• [PROVIDED DATA]:
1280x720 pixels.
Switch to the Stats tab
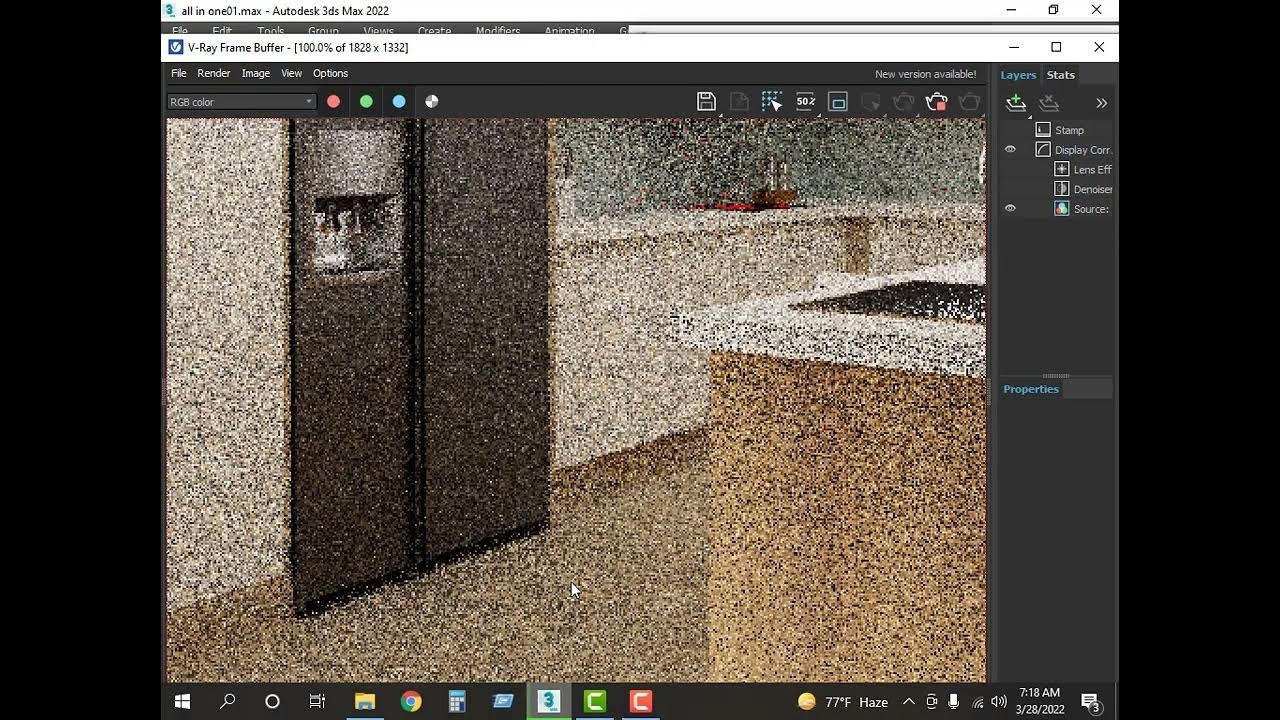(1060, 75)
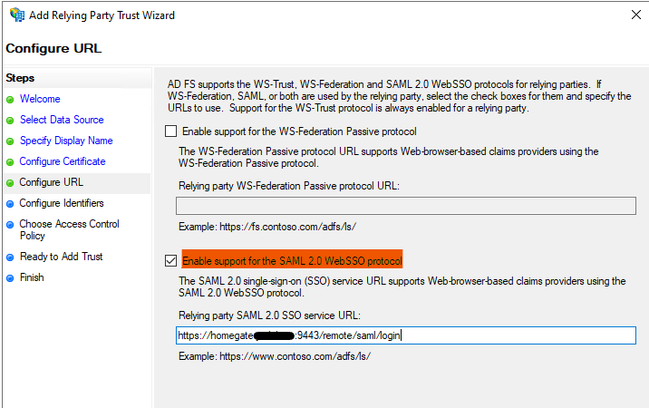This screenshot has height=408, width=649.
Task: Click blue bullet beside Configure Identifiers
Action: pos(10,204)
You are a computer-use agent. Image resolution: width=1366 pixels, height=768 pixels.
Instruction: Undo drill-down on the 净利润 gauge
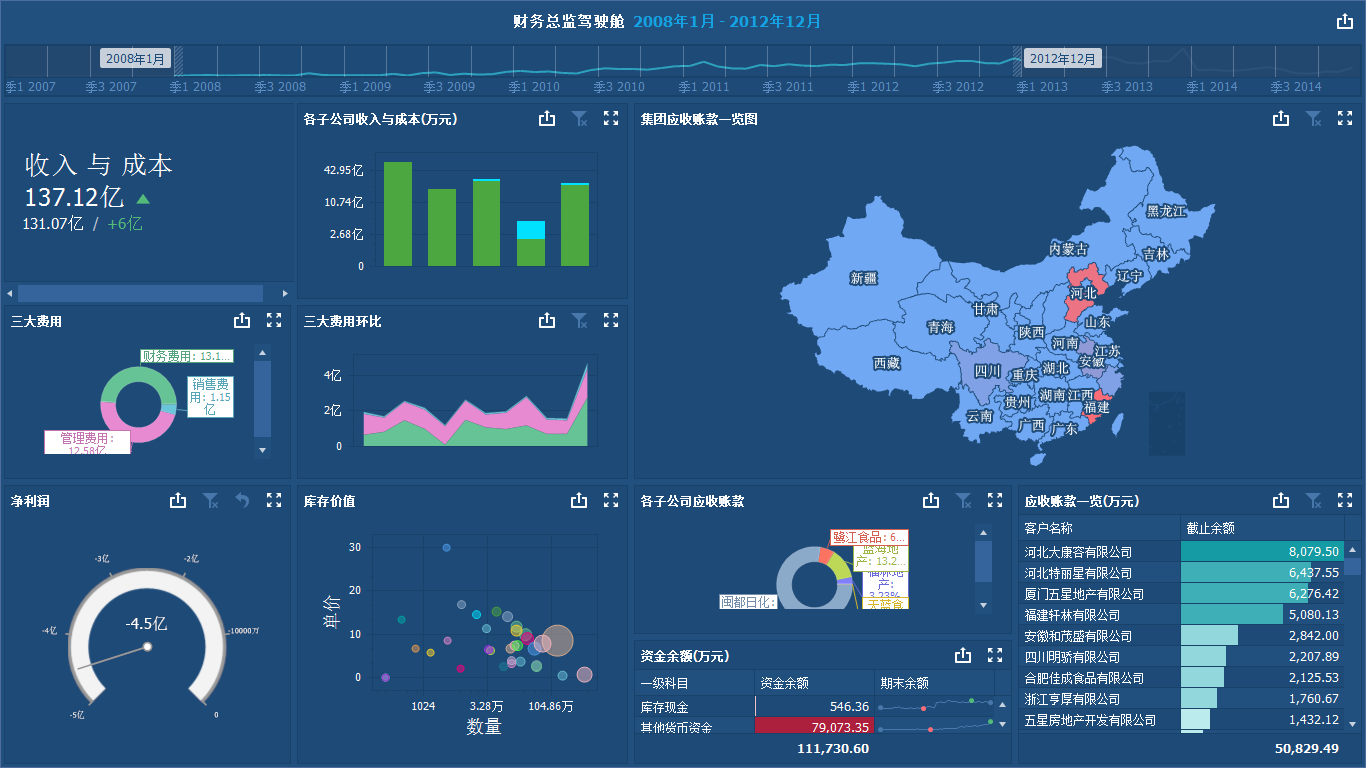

• [YOUR TASK]: The response should repeat each record precisely and contain no pictures.

• [OUTPUT OF THE TASK]:
1280x720 pixels.
Switch to the Stats tab
(1060, 75)
This screenshot has height=408, width=649.
Task: Click blue bullet beside Configure Identifiers
Action: pos(10,204)
You are a computer-use agent. Image resolution: width=1366 pixels, height=768 pixels.
Instruction: Undo drill-down on the 净利润 gauge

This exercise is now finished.